• Exercise requirements:
1. In the passage on decellularized tracheal patches, what are the two theoretical possibilities for using the material?
2. Continue the discussion of decellularized tracheal patches, starting after its final sentence.

• Source passage:

Several methods for decellularization have been reported, including chemical agents, biological agents, and physical methods1,39. In clinical application, decellularization would remove the allogeneic antigenicity of tracheal tissue from deceased donors, allowing stable engraftment without immunosuppression1,18,26. Many studies have shown that incomplete decellularization leads to scaffolds that are eventually degraded and destroyed3,4,16. Decellularized patches derived from small intestine submucosa and/or acellular artificial grafts have been also reported. This product can have the native binding sites intact and available for interaction with the recipient’s cells, theoretically increasing the regenerative capacity of these ECMs and minimizing possible inflammatory reactions. However, reinforcement by the artificial material or stenting was required4,40,41. We believe that our product could be transplanted without the need for stenting. Particularly interesting in this study, we have shown that this decellularization process leads to maintenance of these grafts used as patches with no differences observed in infiltrating immune cells within the decellularized tracheal patch at 2 months post transplantation with no administration of immunosuppression. Although decellularization has been hypothesized to remove immune cells and antigen presenting cells, there is a lot of literature that shows that there continues to be an active immune response16. There are two theoretical possibilities for using this material. One would be in an allogeneic model and the other possibly xenogeneic. Both would require further immunological assessment.

Although our model in this study is not circumferential and does not include long segment transplantation, it represented a proof of concept to test this particular product. Importantly, there have been many complications with other decellularized protocols such as insufficient structural integrity and airway stenosis caused by foreign body inflammatory response due to degradation of the scaffold15,17,21,28. We believe that this model can possibly circumvent the challenges previously encountered. We believe further investigation using orthotopic circumferential transplantation will be required to accomplish the clinical needs directly, considering the future of the airway regeneration.

• Data extracts:
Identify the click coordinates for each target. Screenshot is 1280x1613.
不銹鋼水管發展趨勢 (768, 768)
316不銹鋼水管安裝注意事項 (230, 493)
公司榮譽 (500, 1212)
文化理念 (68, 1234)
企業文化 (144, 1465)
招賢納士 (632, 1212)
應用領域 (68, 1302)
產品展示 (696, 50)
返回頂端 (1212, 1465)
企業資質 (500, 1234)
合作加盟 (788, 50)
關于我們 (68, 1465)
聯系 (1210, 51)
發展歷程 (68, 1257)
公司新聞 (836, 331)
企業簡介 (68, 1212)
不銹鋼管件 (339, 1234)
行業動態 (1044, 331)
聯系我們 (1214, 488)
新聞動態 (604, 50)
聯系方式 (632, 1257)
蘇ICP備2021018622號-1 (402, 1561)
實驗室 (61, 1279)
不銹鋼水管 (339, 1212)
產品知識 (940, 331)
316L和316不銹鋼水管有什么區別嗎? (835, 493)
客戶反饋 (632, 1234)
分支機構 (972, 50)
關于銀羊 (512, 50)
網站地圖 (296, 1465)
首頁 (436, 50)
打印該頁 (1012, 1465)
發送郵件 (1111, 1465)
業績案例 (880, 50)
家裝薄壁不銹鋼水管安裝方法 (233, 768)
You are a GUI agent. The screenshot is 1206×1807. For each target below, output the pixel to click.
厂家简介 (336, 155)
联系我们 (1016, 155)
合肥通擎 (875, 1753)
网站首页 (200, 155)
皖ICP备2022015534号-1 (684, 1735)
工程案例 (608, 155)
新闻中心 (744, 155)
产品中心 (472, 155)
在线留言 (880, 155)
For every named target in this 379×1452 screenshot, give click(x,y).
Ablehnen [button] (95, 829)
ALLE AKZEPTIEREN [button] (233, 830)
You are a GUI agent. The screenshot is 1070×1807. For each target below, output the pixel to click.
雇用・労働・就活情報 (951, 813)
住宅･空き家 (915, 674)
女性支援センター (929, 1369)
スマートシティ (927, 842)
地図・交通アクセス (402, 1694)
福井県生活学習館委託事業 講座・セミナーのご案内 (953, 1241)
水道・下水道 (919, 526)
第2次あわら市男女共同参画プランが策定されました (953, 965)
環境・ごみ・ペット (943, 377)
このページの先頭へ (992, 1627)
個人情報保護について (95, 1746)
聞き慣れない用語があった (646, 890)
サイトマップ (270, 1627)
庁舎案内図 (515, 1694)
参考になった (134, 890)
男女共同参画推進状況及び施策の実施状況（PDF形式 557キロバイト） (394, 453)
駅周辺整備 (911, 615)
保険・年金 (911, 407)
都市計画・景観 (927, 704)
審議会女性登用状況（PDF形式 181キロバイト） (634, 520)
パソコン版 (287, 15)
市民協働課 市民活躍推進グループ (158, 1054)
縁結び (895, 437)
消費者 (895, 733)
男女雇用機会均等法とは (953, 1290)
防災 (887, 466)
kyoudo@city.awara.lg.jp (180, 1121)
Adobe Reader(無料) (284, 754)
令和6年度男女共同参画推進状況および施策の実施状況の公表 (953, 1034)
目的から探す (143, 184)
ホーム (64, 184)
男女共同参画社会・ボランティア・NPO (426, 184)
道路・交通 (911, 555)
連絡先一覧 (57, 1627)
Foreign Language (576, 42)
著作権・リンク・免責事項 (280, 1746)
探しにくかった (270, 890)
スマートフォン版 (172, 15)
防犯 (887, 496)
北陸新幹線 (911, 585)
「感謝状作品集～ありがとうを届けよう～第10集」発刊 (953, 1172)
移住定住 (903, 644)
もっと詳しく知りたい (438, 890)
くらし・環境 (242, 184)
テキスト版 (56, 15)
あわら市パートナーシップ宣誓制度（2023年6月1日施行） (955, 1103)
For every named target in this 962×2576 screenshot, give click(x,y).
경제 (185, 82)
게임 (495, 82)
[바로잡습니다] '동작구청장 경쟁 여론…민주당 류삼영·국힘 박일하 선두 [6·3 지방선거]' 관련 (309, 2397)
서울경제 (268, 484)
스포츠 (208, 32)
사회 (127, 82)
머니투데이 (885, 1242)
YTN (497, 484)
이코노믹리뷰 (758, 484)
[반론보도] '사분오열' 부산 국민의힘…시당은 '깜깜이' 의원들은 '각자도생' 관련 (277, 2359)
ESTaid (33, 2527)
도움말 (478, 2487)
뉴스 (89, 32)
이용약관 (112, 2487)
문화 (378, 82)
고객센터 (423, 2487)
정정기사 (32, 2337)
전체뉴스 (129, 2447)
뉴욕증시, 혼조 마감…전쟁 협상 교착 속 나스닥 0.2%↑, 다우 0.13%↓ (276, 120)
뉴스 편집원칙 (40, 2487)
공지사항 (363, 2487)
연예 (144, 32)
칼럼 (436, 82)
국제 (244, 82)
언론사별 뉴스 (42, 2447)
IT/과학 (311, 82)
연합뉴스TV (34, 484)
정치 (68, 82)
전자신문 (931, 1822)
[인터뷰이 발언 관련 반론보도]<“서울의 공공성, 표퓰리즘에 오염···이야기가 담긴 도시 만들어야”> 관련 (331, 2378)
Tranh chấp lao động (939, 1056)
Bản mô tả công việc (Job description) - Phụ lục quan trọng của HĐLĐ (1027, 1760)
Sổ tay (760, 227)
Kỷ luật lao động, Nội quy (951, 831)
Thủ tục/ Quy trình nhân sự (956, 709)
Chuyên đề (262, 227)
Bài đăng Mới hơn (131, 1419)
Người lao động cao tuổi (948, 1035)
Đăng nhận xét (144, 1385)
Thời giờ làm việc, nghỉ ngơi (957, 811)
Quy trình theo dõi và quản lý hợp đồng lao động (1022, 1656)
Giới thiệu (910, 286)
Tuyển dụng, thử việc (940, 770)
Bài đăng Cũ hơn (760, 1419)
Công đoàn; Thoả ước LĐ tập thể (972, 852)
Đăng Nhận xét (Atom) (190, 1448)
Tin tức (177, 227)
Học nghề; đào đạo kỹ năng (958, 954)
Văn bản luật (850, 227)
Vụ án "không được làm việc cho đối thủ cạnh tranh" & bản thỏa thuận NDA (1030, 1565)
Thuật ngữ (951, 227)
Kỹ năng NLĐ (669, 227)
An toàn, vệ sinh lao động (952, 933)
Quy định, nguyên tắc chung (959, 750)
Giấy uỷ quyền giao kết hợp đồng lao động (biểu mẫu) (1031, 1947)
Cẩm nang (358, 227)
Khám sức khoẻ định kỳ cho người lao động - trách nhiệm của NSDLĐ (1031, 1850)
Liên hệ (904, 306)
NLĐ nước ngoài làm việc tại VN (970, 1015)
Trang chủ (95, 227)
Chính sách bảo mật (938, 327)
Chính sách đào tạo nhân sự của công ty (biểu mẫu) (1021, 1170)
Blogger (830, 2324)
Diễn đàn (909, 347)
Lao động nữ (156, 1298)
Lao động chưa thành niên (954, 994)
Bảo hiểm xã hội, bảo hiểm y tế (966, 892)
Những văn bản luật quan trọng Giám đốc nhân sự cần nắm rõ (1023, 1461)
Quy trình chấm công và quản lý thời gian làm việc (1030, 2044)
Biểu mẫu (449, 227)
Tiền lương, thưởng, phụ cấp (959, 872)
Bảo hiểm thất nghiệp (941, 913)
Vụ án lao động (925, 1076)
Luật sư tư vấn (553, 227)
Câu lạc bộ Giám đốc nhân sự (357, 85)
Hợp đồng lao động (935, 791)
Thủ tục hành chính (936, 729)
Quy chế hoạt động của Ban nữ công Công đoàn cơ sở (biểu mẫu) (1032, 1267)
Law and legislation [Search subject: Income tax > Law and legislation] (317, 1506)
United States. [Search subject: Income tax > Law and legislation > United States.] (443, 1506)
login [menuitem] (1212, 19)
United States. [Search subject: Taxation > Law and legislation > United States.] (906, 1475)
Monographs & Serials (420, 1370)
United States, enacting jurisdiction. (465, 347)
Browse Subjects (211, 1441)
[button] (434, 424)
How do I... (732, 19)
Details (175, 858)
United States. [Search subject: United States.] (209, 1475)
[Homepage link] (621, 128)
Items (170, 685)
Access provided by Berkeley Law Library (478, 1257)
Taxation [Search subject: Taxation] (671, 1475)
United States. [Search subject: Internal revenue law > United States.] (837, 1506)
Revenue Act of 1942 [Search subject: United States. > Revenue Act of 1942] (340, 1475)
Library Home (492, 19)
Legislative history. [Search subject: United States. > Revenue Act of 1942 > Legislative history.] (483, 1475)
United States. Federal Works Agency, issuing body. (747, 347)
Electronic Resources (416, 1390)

• Task-by-task outputs:
1. One is an allogeneic model, and the other is possibly a xenogeneic one.

2.
Evaluation of tracheal biomechanics is important in the analysis of decellularized tracheal grafts15 and is often used as a measure to predict tracheal collapse. In our study, a decline of the Young’s modulus in native control tissue, as well as the decellularized bronchus grafts, was observed. This is a meaningful observation since even autografts degraded after the temporal resection which shows the inherent difficulty of airway transplantation. However, neither decellularized bronchus grafts nor autografts failed as a part of the tracheal wall in this model. In fact, at 2 months, the tracheal allografts recovered. This fact leads us to consider that partial replacement of airway is possible using this product.

Further long-term studies will be needed for the assessment of decellularized bronchus graft rejection, stenosis, and function for clinical applications. Animals in this model, which is an allogeneic (not xenogeneic) transplant model, survived without symptoms or rejection for two months, which demonstrates that acute rejection is not clinically present despite lack of immunosuppression. Re-epithelialization of this product and long-term outcomes of circumferential transplantation will be required to further study the use of the decellularized bronchus and its clinical applications.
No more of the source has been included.